Mungkin pembaca heran, mengapa saya membaca buku mengenai perceraian. Apa saya mau cerai? Ooh, tidak, sama sekali tidak. Buat saya hal-hal semacam ini justru menjadi pembelajaran buat kami berdua. Kami juga ingat, ketika kami menjalani konseling pranikah di gereja, kami juga berbicara mengenai perceraian. Menurut saya pribadi, memahami perceraian itu bagus untuk kita-kita yang akan atau sudah berumah tangga. Kalau perceraian diibaratkan musuh, kita harus mengetahui bagaimana musuh bekerja untuk bisa mengantisipasinya. Betul?

Dalam buku tersebut disarankan untuk kita mencatat kebaikan pasangan kita. Jujur nih, saya cukup kaget membaca saran tersebut. Pasalnya, saya sendiri sudah melakukannya sejak tahun 2016 lalu.
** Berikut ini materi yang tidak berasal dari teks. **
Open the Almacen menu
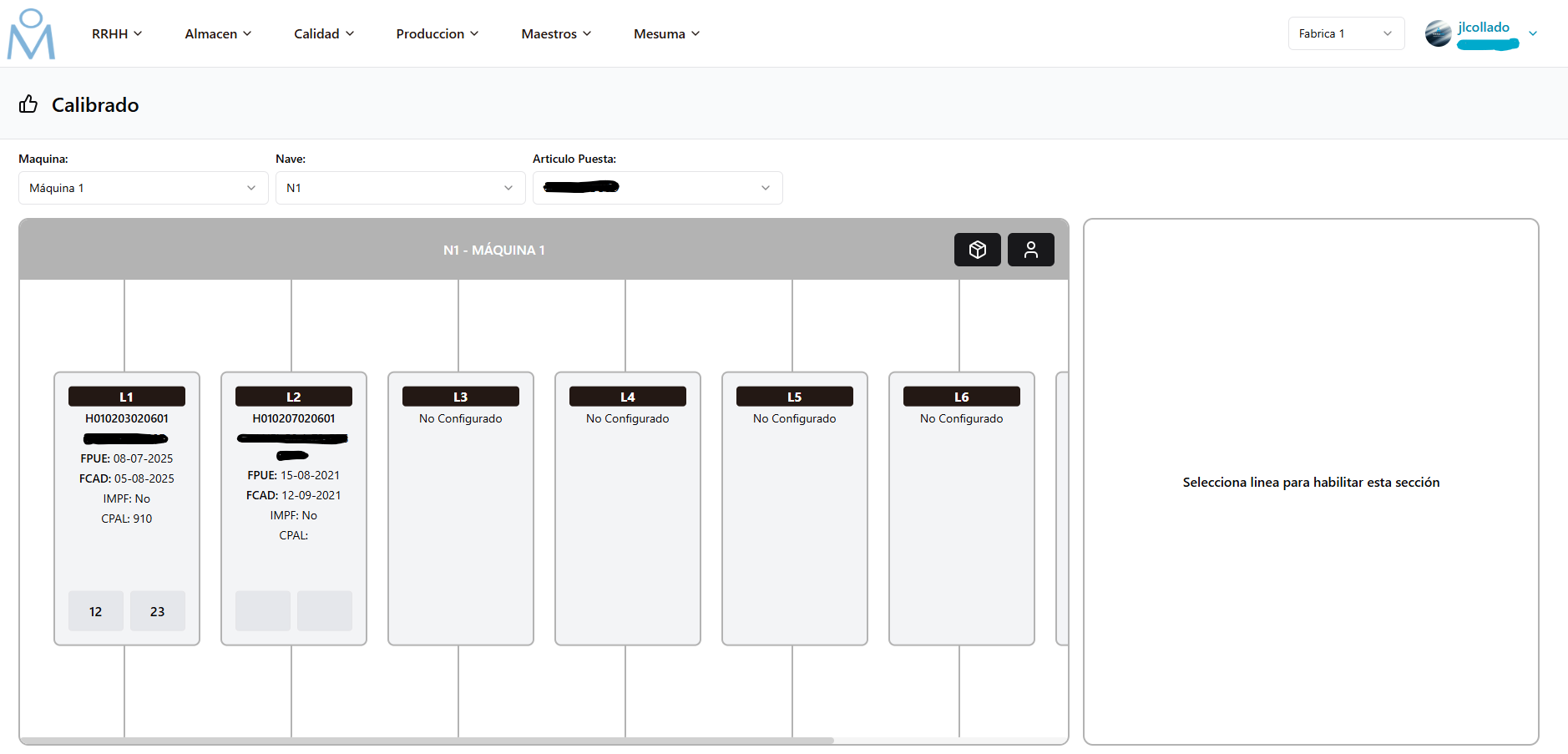 coord(218,33)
Saya punya sebuah file khusus di komputer di mana saya mencatat hal-hal yang suami lakukan untuk saya yang memberikan kesan mendalam sejak zaman kenal hingga sekarang. Hingga detik tulisan ini dibuat, file tersebut sudah berisi delapan halaman lebih, diketik dengan huruf Arial ukuran 11, spasi single.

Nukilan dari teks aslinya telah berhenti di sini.